Friday, July 24, 2009

International Society calls for reverse of funding cuts

DEERFIELD, IL (July, 2009) - The Society of Vertebrate Paleontology, the organization representing professional vertebrate paleontologists worldwide, has called for a reversal of the decision to close the University Geological Museum in Laramie. In an open letter to the trustees of the University, Prof. Blaire Van Valkenburgh, the president of the Society, has made a strong case for the University of Wyoming to reconsider its decision to close its Geological Museum. She wrote of the Society’s “alarm and dismay at the closing of the display galleries at the ... Museum.”
The Society called the decision to close the museum and terminate exhibit staff “financially shortsighted.” In particular the Society noted that vertebrate paleontologists at institutions like the University of Wyoming are at an advantage when it comes to seeking federal funds because the museum’s exhibits provide a natural conduit for dissemination of their work. Such public engagement with science is an important criterion when federal agencies consider funding research. The closure of the museum will likely negatively impact the ability of geologists at the university to attract federal funds in certain areas.
According to the Society, the relatively low cost required to keep the museum open is far outweighed by the loss to the local and world community if it is allowed to close. Citing the fabulous wealth of fossil vertebrates found in Wyoming, Prof. Van Valkenburgh said that “people, especially children, are fascinated by dinosaurs and other fossil animals, and paleontological displays are a wonderful way to both engage young people in science and promote scientific literacy.”
The museum is well known throughout the world for its dinosaur displays and the prominent role it has played within the scientific community.

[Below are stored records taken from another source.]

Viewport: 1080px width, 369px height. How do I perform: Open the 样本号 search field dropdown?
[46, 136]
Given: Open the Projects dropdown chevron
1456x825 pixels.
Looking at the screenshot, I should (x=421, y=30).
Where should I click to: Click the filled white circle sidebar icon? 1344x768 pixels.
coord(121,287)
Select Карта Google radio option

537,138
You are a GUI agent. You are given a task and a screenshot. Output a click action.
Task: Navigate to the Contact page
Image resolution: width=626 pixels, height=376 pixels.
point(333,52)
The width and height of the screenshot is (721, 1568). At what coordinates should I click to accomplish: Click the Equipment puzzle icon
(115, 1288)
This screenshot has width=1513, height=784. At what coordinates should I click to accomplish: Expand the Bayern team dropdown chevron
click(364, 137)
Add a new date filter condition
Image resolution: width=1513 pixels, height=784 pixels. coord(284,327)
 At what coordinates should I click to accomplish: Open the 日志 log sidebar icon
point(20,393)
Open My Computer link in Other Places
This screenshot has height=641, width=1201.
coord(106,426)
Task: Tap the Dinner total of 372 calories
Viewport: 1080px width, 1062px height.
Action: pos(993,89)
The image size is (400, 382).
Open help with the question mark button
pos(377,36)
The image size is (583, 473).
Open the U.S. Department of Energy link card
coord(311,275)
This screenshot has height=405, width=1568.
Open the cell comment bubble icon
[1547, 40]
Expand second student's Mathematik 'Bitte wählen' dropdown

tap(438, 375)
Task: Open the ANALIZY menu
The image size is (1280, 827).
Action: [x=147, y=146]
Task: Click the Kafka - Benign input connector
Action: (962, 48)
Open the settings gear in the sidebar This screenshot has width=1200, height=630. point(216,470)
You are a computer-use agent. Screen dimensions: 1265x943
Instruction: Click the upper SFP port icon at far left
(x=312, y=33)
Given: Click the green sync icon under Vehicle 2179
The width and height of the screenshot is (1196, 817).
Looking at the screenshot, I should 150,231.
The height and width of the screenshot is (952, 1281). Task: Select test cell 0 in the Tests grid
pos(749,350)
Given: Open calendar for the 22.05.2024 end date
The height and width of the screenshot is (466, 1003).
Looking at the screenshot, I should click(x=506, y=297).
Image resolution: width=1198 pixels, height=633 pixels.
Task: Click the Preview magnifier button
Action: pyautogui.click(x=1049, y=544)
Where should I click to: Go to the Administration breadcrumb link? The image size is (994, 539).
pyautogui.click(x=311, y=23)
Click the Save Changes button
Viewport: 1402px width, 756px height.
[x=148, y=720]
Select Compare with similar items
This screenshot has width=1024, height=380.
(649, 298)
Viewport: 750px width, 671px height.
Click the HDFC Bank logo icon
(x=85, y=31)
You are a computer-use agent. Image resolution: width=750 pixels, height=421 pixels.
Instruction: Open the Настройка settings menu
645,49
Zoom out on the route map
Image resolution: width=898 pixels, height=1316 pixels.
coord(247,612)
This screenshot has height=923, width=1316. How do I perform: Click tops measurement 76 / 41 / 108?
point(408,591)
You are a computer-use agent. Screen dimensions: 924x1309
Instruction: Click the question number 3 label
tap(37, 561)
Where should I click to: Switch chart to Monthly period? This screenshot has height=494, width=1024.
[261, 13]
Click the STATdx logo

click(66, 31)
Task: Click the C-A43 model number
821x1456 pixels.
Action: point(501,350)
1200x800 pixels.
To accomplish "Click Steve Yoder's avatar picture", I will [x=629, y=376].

About the Society of Vertebrate Paleontology
Founded in 1940 by thirty-four paleontologists, the Society now has more than 2,300 members worldwide representing professionals, students, artists, preparators, and others interested in paleontology. It is organized exclusively for educational and scientific purposes, with the object of advancing the science of vertebrate paleontology.

Blaire's open letter was printed in the Boomerang & Casper Star on July 16.